■ WHAT IS REQUIRED ■
Answer these from the interview excerpt on enterprise blockchain:
(a) To what decade does the Australian Securities Exchange's clearing house and settlement application date back?
(b) Who is named as having touched on authority mechanisms that let certain entities finalize transactions?
(c) What four dimensions does the platform focus on, according to the final sentence?

I think the opportunity to reinvent to re-engineer an application to be much more efficient is one of the use cases and one of the opportunities for our technology. That is precisely, for example, in the case of the Australian Securities Exchange with the CHESS replacement initiative. Their clearing house and settlement application that dates back to the 1980s. Their goal is to drive a lot more efficiency into the new workflow by taking a lot of cost and a lot of delays out of the new workflow. At the same time, a platform that can enable new parties to transact in a decentralized way opens up the door to all kinds of new business opportunities. There’s plenty there if you just watch what’s happening in the world of Web3 and NF T’s and things like that. All kinds of companies are getting in the business of offering digitized assets or tokenized assets in marketplace offerings and transactions that didn’t exist before. To go back to our example, the Australian Securities Exchange actually offers a service, they call it a DLT. As a service, it’s essentially the blockchain infrastructure they built for CHESS replacement being offered to other customers to develop applications and run it in a much easier way as a service. That particular line of business for them is up and running and has use cases that have nothing to do with the settlement of trades in the country of Australia. That is an example where they have both sides of it. They have modernization of their core application. That’s the foundation of their business, while they’re also offering new capabilities for new customers who were doing things unrelated to the traditional business at ASX. We expect that we’ll see a lot more of that, over time, where enterprise customers will rethink how they can run their current environments, their current workflows more efficiently and then also do what they can to take advantage of this capability by how it could offer increased reach to their customers, broader reach to a new set of customers, they wouldn’t have otherwise alongside a lot of other advantages.

Mike Vizard: A lot of people are concerned about whether or not these applications will scale. There’s a lot of focus on performance. Where are we? I mean, what does enterprise grade mean these days?

Alim Karim: That’s a good point, and, maybe just to broaden that question a bit, this is primarily what our focus is in this blockchain ecosystem. It’s to bring an enterprise lens to this. When we look at these enterprise workflows, clearly performance and scalability is one aspect. The broader blockchain ecosystem is also working on that problem in the decentralized space. But even some of the things that are happening in the decentralized space, let’s just say the scale that is being talked about is still, I would say, not quite what enterprises need for these mission-critical workloads.  Performance and scalability is one key, I would say, underserved need from an enterprise perspective.

There are also elements around privacy where when we talk about multiple untrusting parties interacting with each other, not all of these parties want to reveal information about the transactions that they’re running on such a network because it would, in essence, defeat the purpose if privacy was not preserved. Privacy is another big area that we are focused on. Third is around governance. Brendon touched on having certain levels of authority and sort of mechanisms to allow certain entities to finalize transactions because they’re required to do so from a legal or regulatory perspective. And then fourth, I think, is the element of providing enterprise-class support for these mission-critical applications on these infrastructures because software, as we know it, is going to fail or is going to have issues. When these mission critical applications are running on such infrastructures, enterprises want support so that they can actually continue these mission-critical operations. In essence, these are the dimensions that we are actually focusing on from our platform: performance and scalability, privacy, governance, and support.

■ DATASET CONTENT ■

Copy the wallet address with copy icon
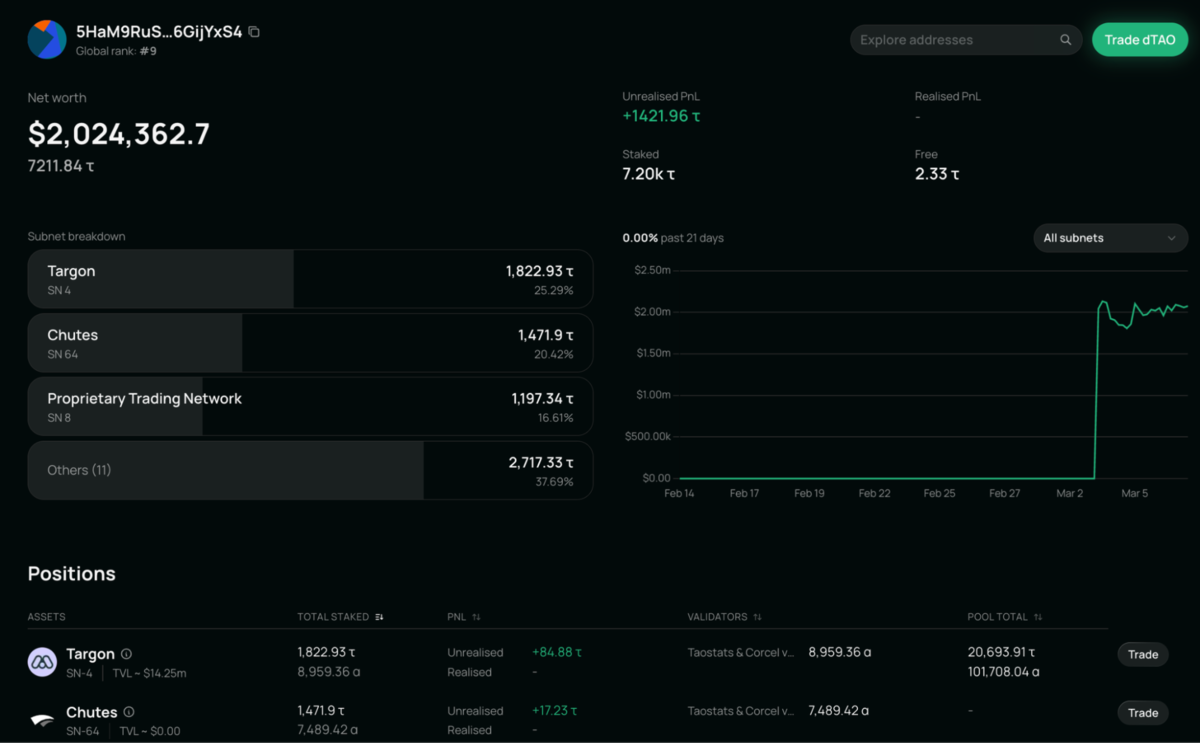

■ COMPLETED TASK ■
(a) The 1980s.
(b) Brendon.
(c) Performance and scalability, privacy, governance, and support.